The SSCC's Condor cluster makes a tremendous amount of computing power available to SSCC users. Condor can be used to run Stata, SAS, Matlab, R, C/C++, and Fortran jobs.
Complete documentation on Condor is available from the UW Computer Science Department. This article will give you specific information about our cluster, easy ways we've created to use Condor (including the ability to submit Stata jobs to Condor via the web), and an introduction to some of the basic Condor functions.
The cluster is currently made up of 48 CPUs running Linux. This includes two CPUs on each of the Linstats. For details about the flock's specifications, please see Computing Resources at the SSCC. The Condor machines have access to Linux home and project directories just like Linstat. Most Linux programs do not have to be changed at all to run on Condor, though programs written to use Windows Stata, SAS, Matlab, or R will probably require modifications.
Condor is an open source project at the University of Wisconsin's Computer Science Department. It is designed to take advantage of today's cheap, fast, but highly distributed computing power.
Condor groups computers together into a "flock" and creates a central queue of jobs. It then sends these jobs out to idle computers when they become available. This eliminates the need for users to try to identify which computers are the least busy.
The price of Condor is that it takes up to 30 seconds to put a job in the queue, assign it to a machine, and actually start running it. Thus if you are running small jobs and want immediate results, it is better to continue running them on a normal server. As a rule of thumb, if your job will take more than a few minutes on one of our Linux servers, it's a good candidate for Condor.
You can submit Condor jobs from any Linstat server.
To submit a Stata job to Condor, type:
condor_stata dofile
where dofile should be replaced by the name of Stata do file you want to run. (You can also use the same syntax as running a batch job on the server you're using: condor_stata -b do dofile. The result will be the same.) Stata jobs submitted to Condor will use Stata/MP, the multiprocessor version of Stata. However, if the Condor flock is busy they may only get to use one processor.

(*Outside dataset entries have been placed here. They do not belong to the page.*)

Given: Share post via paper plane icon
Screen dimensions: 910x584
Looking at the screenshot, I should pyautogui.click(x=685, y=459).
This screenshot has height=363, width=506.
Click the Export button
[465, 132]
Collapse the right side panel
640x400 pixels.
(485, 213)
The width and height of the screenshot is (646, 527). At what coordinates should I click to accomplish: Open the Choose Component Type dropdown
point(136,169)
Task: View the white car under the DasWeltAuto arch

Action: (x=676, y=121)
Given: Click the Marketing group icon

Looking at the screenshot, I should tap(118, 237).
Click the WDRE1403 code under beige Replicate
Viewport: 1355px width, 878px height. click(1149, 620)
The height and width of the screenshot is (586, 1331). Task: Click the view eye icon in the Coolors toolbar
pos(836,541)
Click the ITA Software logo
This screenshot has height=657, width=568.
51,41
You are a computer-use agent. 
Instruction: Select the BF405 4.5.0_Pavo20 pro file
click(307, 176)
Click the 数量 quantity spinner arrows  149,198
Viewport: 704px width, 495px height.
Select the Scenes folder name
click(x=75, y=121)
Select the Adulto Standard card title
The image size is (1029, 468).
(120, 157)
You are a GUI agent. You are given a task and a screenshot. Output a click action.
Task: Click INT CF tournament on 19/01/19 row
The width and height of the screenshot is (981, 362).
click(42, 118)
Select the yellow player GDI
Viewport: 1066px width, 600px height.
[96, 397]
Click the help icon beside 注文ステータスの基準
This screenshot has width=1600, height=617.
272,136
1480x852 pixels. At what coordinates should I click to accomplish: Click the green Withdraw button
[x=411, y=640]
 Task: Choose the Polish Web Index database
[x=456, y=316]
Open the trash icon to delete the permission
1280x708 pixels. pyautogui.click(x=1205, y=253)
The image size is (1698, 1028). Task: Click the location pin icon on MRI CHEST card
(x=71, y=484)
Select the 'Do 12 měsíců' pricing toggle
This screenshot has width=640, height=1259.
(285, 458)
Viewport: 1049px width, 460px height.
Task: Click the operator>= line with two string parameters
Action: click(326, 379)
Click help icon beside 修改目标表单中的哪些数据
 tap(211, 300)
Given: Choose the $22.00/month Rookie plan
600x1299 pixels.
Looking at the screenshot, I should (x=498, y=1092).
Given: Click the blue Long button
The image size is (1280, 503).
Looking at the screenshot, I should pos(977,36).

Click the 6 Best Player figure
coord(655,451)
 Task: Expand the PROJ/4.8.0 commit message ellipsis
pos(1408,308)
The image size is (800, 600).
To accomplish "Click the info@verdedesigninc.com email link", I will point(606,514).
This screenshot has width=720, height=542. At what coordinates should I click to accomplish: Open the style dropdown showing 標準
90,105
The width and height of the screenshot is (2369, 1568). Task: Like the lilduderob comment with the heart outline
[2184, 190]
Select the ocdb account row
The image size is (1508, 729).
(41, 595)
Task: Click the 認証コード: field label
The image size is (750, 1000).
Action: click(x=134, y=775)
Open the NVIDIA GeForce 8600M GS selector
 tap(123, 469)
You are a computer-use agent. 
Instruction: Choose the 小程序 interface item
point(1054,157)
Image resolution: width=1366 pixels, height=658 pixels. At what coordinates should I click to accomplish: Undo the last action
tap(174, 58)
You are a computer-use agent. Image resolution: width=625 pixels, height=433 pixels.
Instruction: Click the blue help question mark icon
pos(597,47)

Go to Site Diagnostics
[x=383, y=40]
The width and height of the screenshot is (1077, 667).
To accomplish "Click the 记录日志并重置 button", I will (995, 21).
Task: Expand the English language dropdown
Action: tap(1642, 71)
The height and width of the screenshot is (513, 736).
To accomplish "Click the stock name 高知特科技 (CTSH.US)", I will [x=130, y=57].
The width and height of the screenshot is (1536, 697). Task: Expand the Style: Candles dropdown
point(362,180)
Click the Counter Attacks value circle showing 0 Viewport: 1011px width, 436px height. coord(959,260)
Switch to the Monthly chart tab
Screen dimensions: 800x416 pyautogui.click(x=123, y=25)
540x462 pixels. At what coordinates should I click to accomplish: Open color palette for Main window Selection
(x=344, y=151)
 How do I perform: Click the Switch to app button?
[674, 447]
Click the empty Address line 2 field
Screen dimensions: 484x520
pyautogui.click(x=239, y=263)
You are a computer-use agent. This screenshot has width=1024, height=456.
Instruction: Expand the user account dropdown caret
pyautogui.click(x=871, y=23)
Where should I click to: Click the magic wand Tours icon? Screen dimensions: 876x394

Note that you can also submit Stata jobs to Condor via the web, completely avoiding the need to log into Linstat.
To submit a SAS job to Condor, type:
condor_sas program
where program should be replaced by the name of the SAS program you want to run. There are also some special-purposes scripts for submitting SAS jobs to particular servers. For details see Running Large SAS Jobs on Linstat.
To submit a Matlab job to Condor, type:
condor_matlab program.m program.log &
where program should be replaced by the name of the Matlab program you want to run. (The command submitted to the server is actually /software/matlab/bin/matlab -nojvm -nodisplay < program.m > program.log)
To submit an R job to Condor, type:
condor_R program.R program.log &
where program should be replaced by the name of the R program you want to run. (The command submitted to the server is actually R < program.R > program.log --no-save)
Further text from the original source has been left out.